Once the line containing "678x1224 pixels. At" is located in the records below, repeat it and all lines that follow it exactly, leaving out any picture.

Stored data entries
*** Block opens ***
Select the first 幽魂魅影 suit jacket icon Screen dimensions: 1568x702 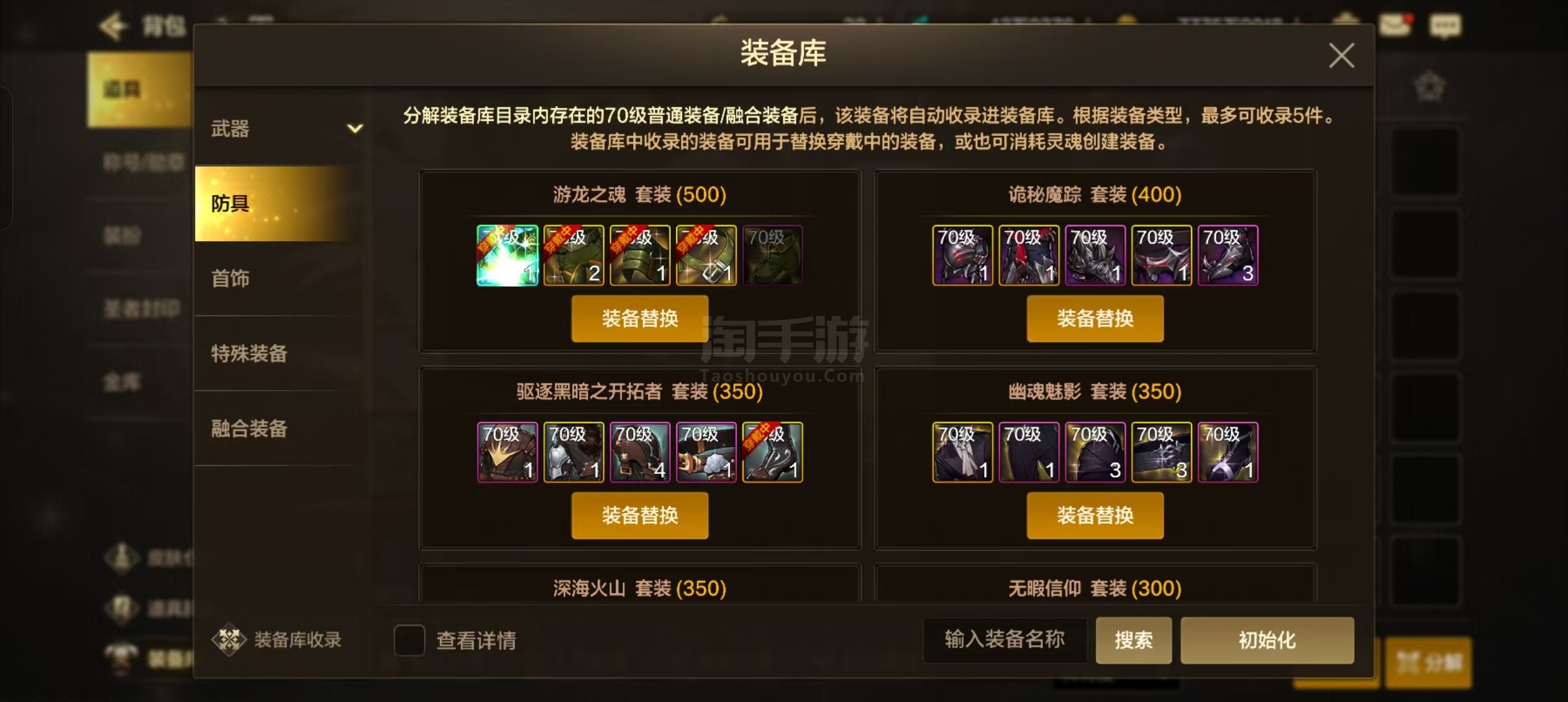(x=962, y=452)
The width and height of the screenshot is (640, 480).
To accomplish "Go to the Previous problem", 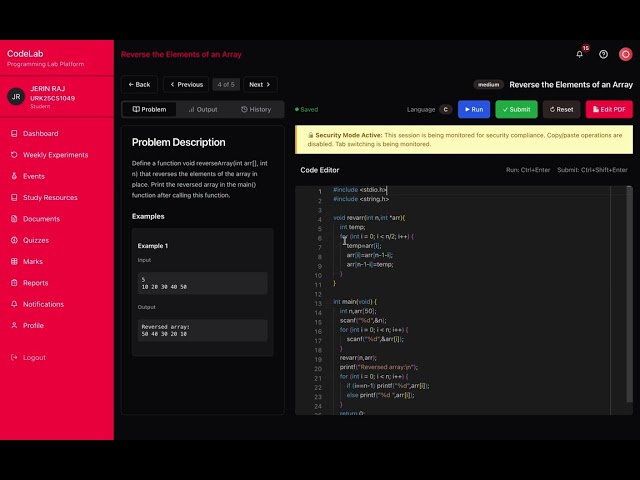I will (186, 84).
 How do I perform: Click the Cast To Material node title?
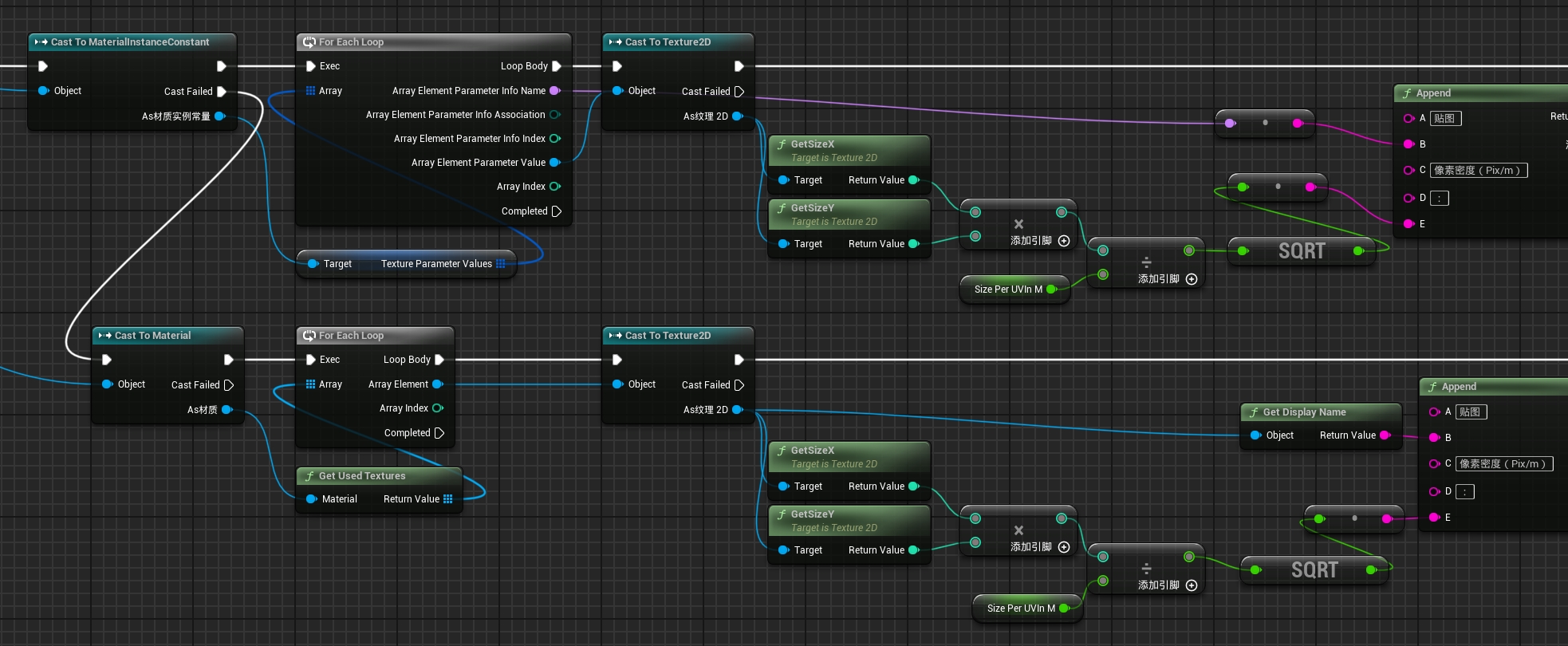tap(152, 336)
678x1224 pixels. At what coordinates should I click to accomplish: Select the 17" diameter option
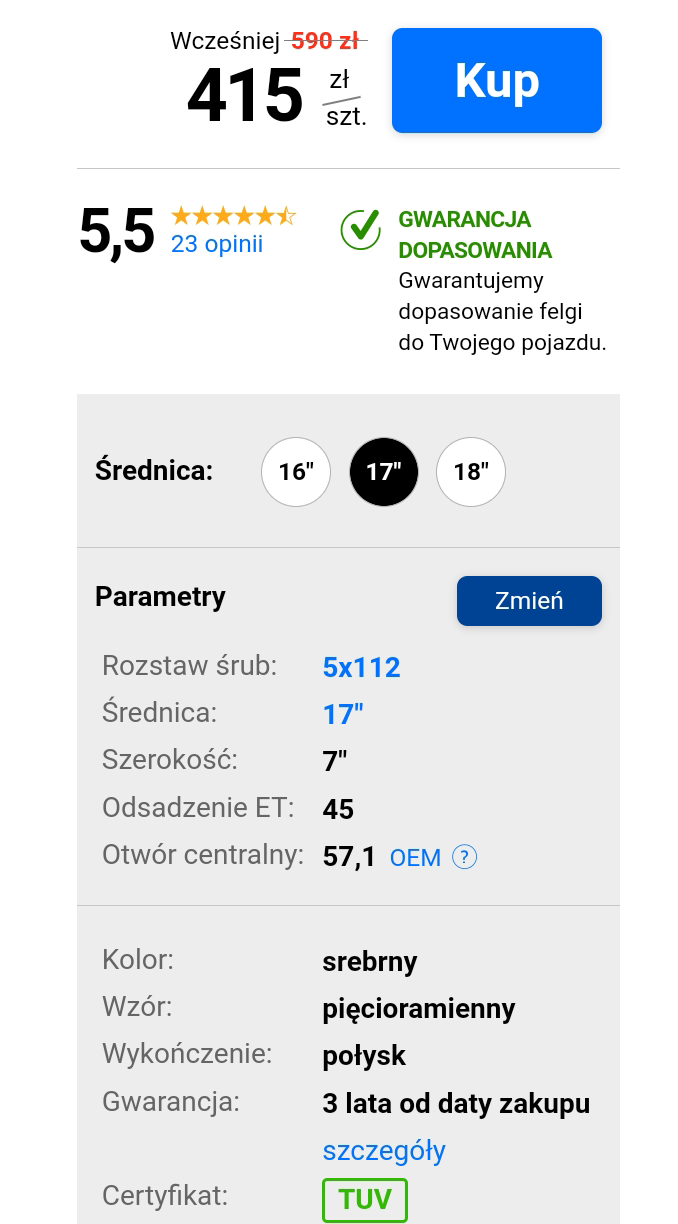click(x=384, y=472)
*** Block closes ***
#### Answer space
678x1224 pixels. At what coordinates should I click to accomplish: Select the 17" diameter option
click(x=384, y=472)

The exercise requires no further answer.